Information Block Start

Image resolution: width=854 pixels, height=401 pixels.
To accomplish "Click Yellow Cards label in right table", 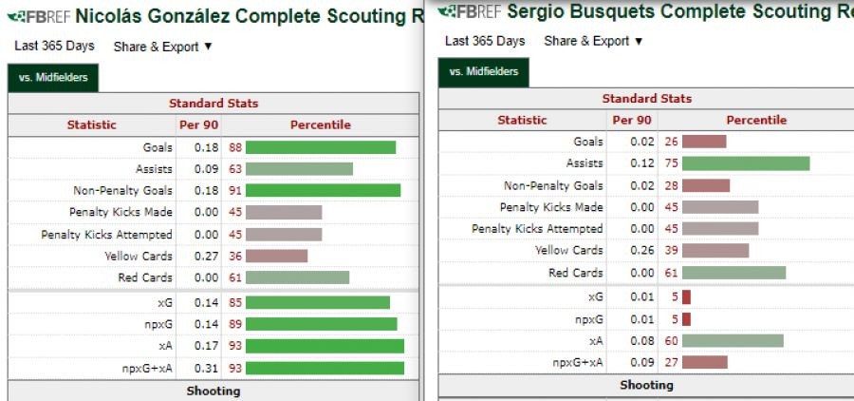I will [x=569, y=251].
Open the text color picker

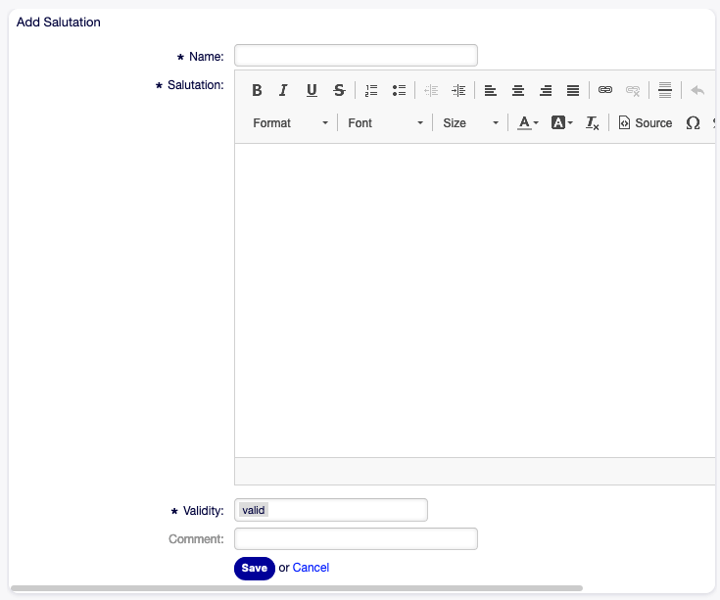[x=528, y=123]
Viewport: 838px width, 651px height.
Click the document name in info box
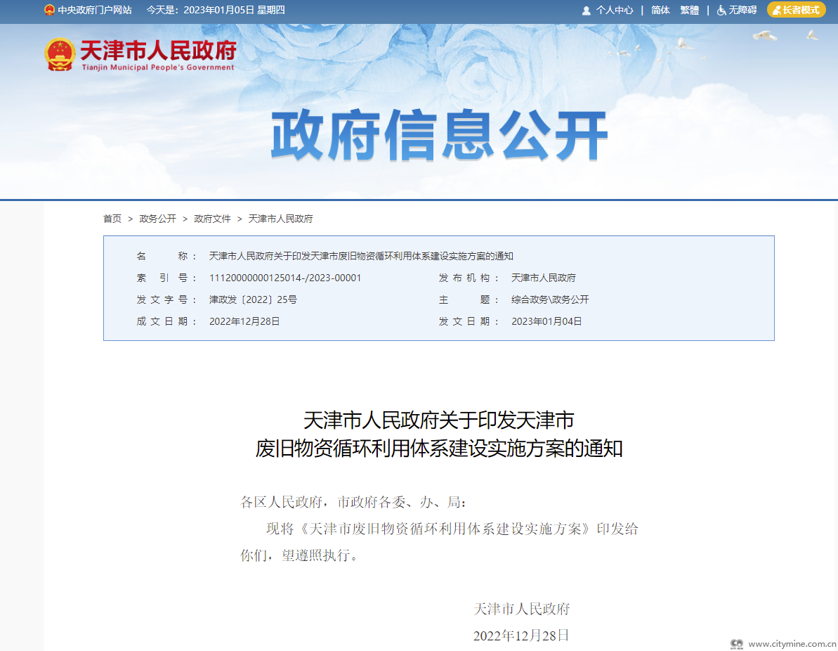(361, 256)
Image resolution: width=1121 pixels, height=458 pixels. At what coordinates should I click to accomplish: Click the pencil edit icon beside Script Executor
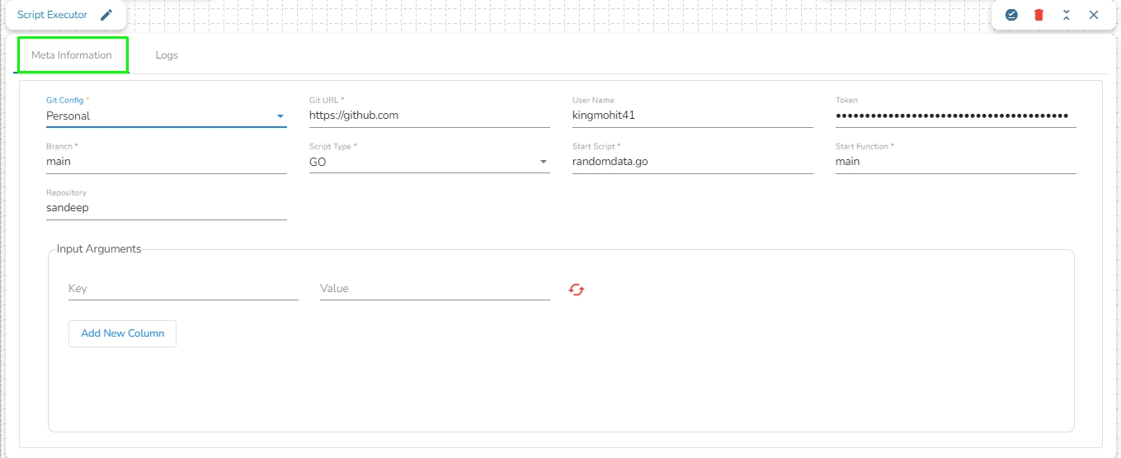pos(106,15)
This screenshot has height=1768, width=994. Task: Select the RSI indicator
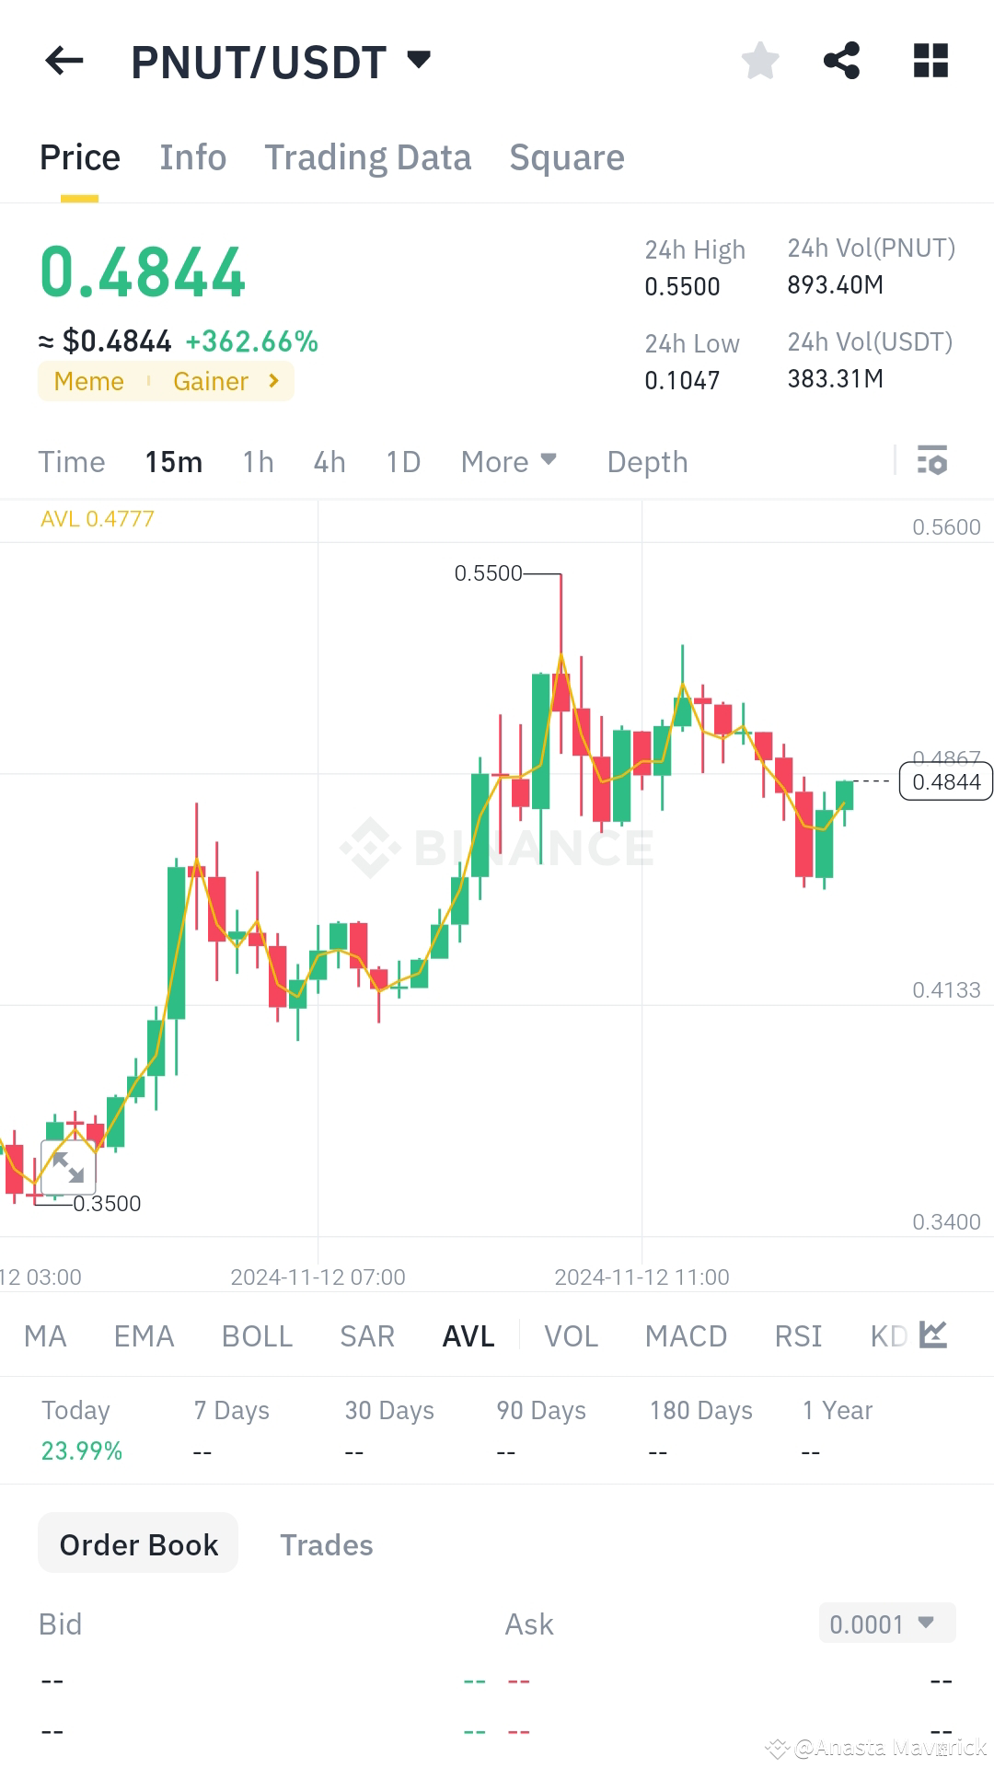tap(797, 1335)
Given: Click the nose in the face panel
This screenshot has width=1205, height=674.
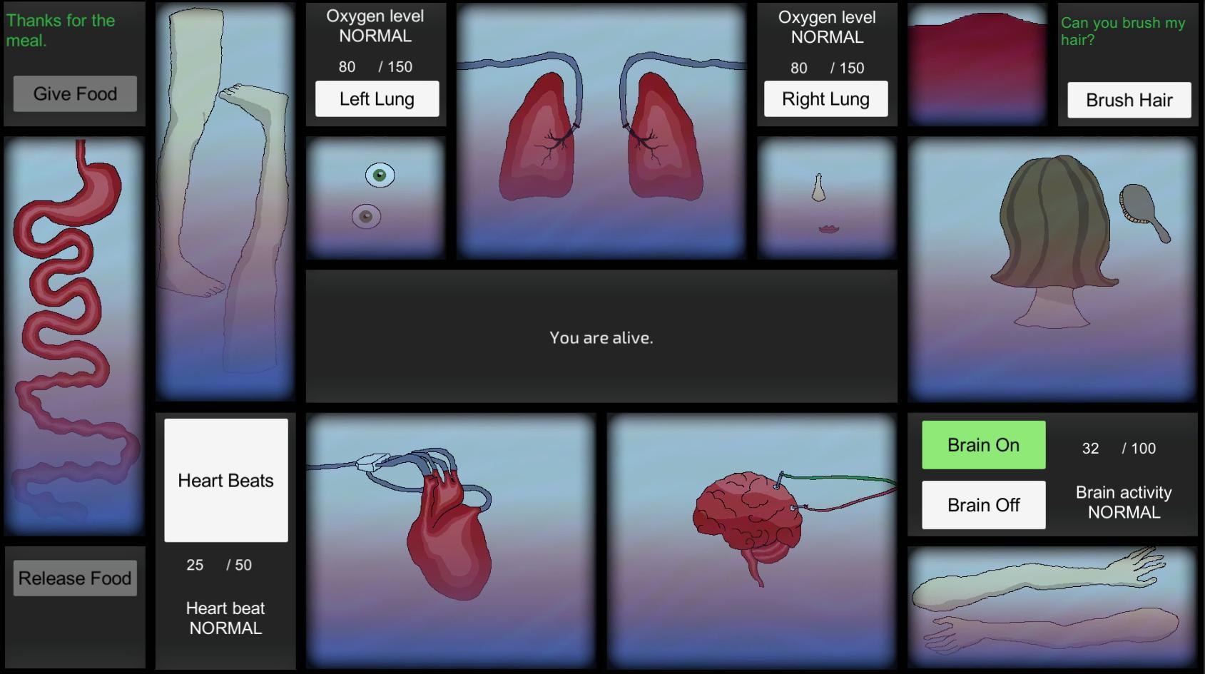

Information Block End

» What needs to be done: Every line from the one bearing "Viewport: 838px width, 651px height." through the end of the data above must be output exactly, and no picture may appear.

» Solution to this problem:
Viewport: 838px width, 651px height.
Click the document name in info box
(361, 256)
Image resolution: width=1121 pixels, height=458 pixels. At what coordinates should I click to accomplish: Click the pencil edit icon beside Script Executor
pos(106,15)
This screenshot has height=1768, width=994. Task: Select the RSI indicator
tap(797, 1335)
Given: Click the nose in the face panel
This screenshot has width=1205, height=674.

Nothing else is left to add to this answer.